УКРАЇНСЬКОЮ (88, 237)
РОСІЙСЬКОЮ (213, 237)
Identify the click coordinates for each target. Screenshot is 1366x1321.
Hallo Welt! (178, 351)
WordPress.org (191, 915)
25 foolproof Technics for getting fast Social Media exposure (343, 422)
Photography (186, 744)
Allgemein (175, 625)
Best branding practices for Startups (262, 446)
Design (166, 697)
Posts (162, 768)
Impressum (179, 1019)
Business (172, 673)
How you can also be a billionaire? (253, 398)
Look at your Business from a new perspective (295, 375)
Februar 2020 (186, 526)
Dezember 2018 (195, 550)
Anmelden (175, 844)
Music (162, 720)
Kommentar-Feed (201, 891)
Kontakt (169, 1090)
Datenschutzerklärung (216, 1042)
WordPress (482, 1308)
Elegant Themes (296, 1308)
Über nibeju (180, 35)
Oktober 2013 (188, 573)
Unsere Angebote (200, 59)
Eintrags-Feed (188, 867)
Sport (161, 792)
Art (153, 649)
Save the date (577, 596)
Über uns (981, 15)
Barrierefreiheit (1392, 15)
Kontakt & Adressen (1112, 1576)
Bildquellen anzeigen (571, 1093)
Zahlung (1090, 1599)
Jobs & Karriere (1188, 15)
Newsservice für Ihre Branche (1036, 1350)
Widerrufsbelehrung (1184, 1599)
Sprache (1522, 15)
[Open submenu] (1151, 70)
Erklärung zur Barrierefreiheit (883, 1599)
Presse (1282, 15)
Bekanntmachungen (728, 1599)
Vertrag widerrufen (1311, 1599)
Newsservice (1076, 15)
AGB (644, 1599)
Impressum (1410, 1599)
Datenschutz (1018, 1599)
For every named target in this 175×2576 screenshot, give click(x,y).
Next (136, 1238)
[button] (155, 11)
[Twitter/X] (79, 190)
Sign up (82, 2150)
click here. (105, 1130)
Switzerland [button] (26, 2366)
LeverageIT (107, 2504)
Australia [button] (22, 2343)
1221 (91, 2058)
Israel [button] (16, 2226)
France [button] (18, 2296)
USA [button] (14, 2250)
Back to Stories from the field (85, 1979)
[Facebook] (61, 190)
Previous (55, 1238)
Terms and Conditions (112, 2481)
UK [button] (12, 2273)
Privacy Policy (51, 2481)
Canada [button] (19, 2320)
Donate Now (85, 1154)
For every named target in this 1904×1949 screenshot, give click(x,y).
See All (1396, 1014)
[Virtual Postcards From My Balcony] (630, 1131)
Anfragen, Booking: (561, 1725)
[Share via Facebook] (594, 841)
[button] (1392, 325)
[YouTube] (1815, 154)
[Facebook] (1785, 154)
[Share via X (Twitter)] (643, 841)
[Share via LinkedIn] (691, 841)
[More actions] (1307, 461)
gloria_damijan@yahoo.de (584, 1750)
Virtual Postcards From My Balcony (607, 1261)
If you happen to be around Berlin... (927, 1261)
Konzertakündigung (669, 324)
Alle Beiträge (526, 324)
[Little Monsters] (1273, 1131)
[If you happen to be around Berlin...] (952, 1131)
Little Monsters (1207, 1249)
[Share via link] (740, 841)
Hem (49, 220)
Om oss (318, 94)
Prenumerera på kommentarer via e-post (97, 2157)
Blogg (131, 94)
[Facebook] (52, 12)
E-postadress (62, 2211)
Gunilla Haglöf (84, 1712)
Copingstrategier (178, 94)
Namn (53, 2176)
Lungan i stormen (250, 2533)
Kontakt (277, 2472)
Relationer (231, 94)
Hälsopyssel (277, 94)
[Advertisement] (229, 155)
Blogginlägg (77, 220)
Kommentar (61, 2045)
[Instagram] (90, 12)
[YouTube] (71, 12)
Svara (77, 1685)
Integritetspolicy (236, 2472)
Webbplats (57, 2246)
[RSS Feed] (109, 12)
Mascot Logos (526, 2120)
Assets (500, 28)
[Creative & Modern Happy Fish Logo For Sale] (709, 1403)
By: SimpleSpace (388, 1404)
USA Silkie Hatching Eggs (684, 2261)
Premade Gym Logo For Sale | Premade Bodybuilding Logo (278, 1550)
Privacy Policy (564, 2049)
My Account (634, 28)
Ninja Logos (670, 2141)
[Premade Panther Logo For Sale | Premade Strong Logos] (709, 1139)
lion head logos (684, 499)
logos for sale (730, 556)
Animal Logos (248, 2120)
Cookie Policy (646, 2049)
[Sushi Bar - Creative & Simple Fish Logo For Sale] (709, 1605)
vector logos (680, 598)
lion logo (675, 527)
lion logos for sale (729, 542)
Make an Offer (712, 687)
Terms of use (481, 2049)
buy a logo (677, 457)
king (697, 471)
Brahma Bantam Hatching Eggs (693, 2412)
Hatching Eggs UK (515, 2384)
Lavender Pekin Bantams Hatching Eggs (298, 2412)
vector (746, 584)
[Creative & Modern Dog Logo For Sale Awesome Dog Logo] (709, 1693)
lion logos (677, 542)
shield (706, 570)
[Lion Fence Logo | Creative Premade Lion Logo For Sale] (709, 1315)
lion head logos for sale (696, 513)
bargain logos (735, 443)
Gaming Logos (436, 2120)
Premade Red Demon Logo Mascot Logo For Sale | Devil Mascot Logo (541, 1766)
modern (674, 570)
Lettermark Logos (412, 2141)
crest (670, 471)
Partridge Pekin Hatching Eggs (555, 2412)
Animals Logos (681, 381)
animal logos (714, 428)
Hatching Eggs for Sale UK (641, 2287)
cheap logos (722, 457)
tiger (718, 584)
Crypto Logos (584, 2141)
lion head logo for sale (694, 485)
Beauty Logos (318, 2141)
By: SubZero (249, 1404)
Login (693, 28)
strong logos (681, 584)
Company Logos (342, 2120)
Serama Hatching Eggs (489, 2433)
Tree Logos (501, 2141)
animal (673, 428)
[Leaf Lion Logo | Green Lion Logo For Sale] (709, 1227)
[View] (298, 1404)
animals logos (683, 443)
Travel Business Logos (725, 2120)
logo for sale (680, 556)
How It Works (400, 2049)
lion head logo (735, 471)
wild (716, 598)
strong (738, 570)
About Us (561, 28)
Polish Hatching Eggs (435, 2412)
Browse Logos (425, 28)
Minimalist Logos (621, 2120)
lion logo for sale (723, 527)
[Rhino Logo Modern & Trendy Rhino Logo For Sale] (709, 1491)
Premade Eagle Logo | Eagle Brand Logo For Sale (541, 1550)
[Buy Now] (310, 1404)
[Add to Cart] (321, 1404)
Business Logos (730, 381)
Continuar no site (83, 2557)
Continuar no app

--

■ Activity ■
In full and exactly as written, reproduce the records above.

■ Solved problem ■
УКРАЇНСЬКОЮ (88, 237)
РОСІЙСЬКОЮ (213, 237)
Identify the click coordinates for each target. Screenshot is 1366x1321.
Hallo Welt! (178, 351)
WordPress.org (191, 915)
25 foolproof Technics for getting fast Social Media exposure (343, 422)
Photography (186, 744)
Allgemein (175, 625)
Best branding practices for Startups (262, 446)
Design (166, 697)
Posts (162, 768)
Impressum (179, 1019)
Business (172, 673)
How you can also be a billionaire? (253, 398)
Look at your Business from a new perspective (295, 375)
Februar 2020 (186, 526)
Dezember 2018 (195, 550)
Anmelden (175, 844)
Music (162, 720)
Kommentar-Feed (201, 891)
Kontakt (169, 1090)
Datenschutzerklärung (216, 1042)
WordPress (482, 1308)
Elegant Themes (296, 1308)
Über nibeju (180, 35)
Oktober 2013 (188, 573)
Unsere Angebote (200, 59)
Eintrags-Feed (188, 867)
Sport (161, 792)
Art (153, 649)
Save the date (577, 596)
Über uns (981, 15)
Barrierefreiheit (1392, 15)
Kontakt & Adressen (1112, 1576)
Bildquellen anzeigen (571, 1093)
Zahlung (1090, 1599)
Jobs & Karriere (1188, 15)
Newsservice für Ihre Branche (1036, 1350)
Widerrufsbelehrung (1184, 1599)
Sprache (1522, 15)
[Open submenu] (1151, 70)
Erklärung zur Barrierefreiheit (883, 1599)
Presse (1282, 15)
Bekanntmachungen (728, 1599)
Vertrag widerrufen (1311, 1599)
Newsservice (1076, 15)
AGB (644, 1599)
Impressum (1410, 1599)
Datenschutz (1018, 1599)
For every named target in this 175×2576 screenshot, give click(x,y).
Next (136, 1238)
[button] (155, 11)
[Twitter/X] (79, 190)
Sign up (82, 2150)
click here. (105, 1130)
Switzerland [button] (26, 2366)
LeverageIT (107, 2504)
Australia [button] (22, 2343)
1221 (91, 2058)
Israel [button] (16, 2226)
France [button] (18, 2296)
USA [button] (14, 2250)
Back to Stories from the field (85, 1979)
[Facebook] (61, 190)
Previous (55, 1238)
Terms and Conditions (112, 2481)
UK [button] (12, 2273)
Privacy Policy (51, 2481)
Canada [button] (19, 2320)
Donate Now (85, 1154)
For every named target in this 1904×1949 screenshot, give click(x,y).
See All (1396, 1014)
[Virtual Postcards From My Balcony] (630, 1131)
Anfragen, Booking: (561, 1725)
[Share via Facebook] (594, 841)
[button] (1392, 325)
[YouTube] (1815, 154)
[Facebook] (1785, 154)
[Share via X (Twitter)] (643, 841)
[Share via LinkedIn] (691, 841)
[More actions] (1307, 461)
gloria_damijan@yahoo.de (584, 1750)
Virtual Postcards From My Balcony (607, 1261)
If you happen to be around Berlin... (927, 1261)
Konzertakündigung (669, 324)
Alle Beiträge (526, 324)
[Little Monsters] (1273, 1131)
[If you happen to be around Berlin...] (952, 1131)
Little Monsters (1207, 1249)
[Share via link] (740, 841)
Hem (49, 220)
Om oss (318, 94)
Prenumerera på kommentarer via e-post (97, 2157)
Blogg (131, 94)
[Facebook] (52, 12)
E-postadress (62, 2211)
Gunilla Haglöf (84, 1712)
Copingstrategier (178, 94)
Namn (53, 2176)
Lungan i stormen (250, 2533)
Kontakt (277, 2472)
Relationer (231, 94)
Hälsopyssel (277, 94)
[Advertisement] (229, 155)
Blogginlägg (77, 220)
Kommentar (61, 2045)
[Instagram] (90, 12)
[YouTube] (71, 12)
Svara (77, 1685)
Integritetspolicy (236, 2472)
Webbplats (57, 2246)
[RSS Feed] (109, 12)
Mascot Logos (526, 2120)
Assets (500, 28)
[Creative & Modern Happy Fish Logo For Sale] (709, 1403)
By: SimpleSpace (388, 1404)
USA Silkie Hatching Eggs (684, 2261)
Premade Gym Logo For Sale | Premade Bodybuilding Logo (278, 1550)
Privacy Policy (564, 2049)
My Account (634, 28)
Ninja Logos (670, 2141)
[Premade Panther Logo For Sale | Premade Strong Logos] (709, 1139)
lion head logos (684, 499)
logos for sale (730, 556)
Animal Logos (248, 2120)
Cookie Policy (646, 2049)
[Sushi Bar - Creative & Simple Fish Logo For Sale] (709, 1605)
vector logos (680, 598)
lion logo (675, 527)
lion logos for sale (729, 542)
Make an Offer (712, 687)
Terms of use (481, 2049)
buy a logo (677, 457)
king (697, 471)
Brahma Bantam Hatching Eggs (693, 2412)
Hatching Eggs UK (515, 2384)
Lavender Pekin Bantams Hatching Eggs (298, 2412)
vector (746, 584)
[Creative & Modern Dog Logo For Sale Awesome Dog Logo] (709, 1693)
lion logos (677, 542)
shield (706, 570)
[Lion Fence Logo | Creative Premade Lion Logo For Sale] (709, 1315)
lion head logos for sale (696, 513)
bargain logos (735, 443)
Gaming Logos (436, 2120)
Premade Red Demon Logo Mascot Logo For Sale | Devil Mascot Logo (541, 1766)
modern (674, 570)
Lettermark Logos (412, 2141)
crest (670, 471)
Partridge Pekin Hatching Eggs (555, 2412)
Animals Logos (681, 381)
animal logos (714, 428)
Hatching Eggs for Sale UK (641, 2287)
cheap logos (722, 457)
tiger (718, 584)
Crypto Logos (584, 2141)
lion head logo for sale (694, 485)
Beauty Logos (318, 2141)
By: SubZero (249, 1404)
Login (693, 28)
strong logos (681, 584)
Company Logos (342, 2120)
Serama Hatching Eggs (489, 2433)
Tree Logos (501, 2141)
animal (673, 428)
[Leaf Lion Logo | Green Lion Logo For Sale] (709, 1227)
[View] (298, 1404)
animals logos (683, 443)
Travel Business Logos (725, 2120)
logo for sale (680, 556)
How It Works (400, 2049)
lion head logo (735, 471)
wild (716, 598)
strong (738, 570)
About Us (561, 28)
Polish Hatching Eggs (435, 2412)
Browse Logos (425, 28)
Minimalist Logos (621, 2120)
lion logo for sale (723, 527)
[Rhino Logo Modern & Trendy Rhino Logo For Sale] (709, 1491)
Premade Eagle Logo | Eagle Brand Logo For Sale (541, 1550)
[Buy Now] (310, 1404)
[Add to Cart] (321, 1404)
Business Logos (730, 381)
Continuar no site (83, 2557)
Continuar no app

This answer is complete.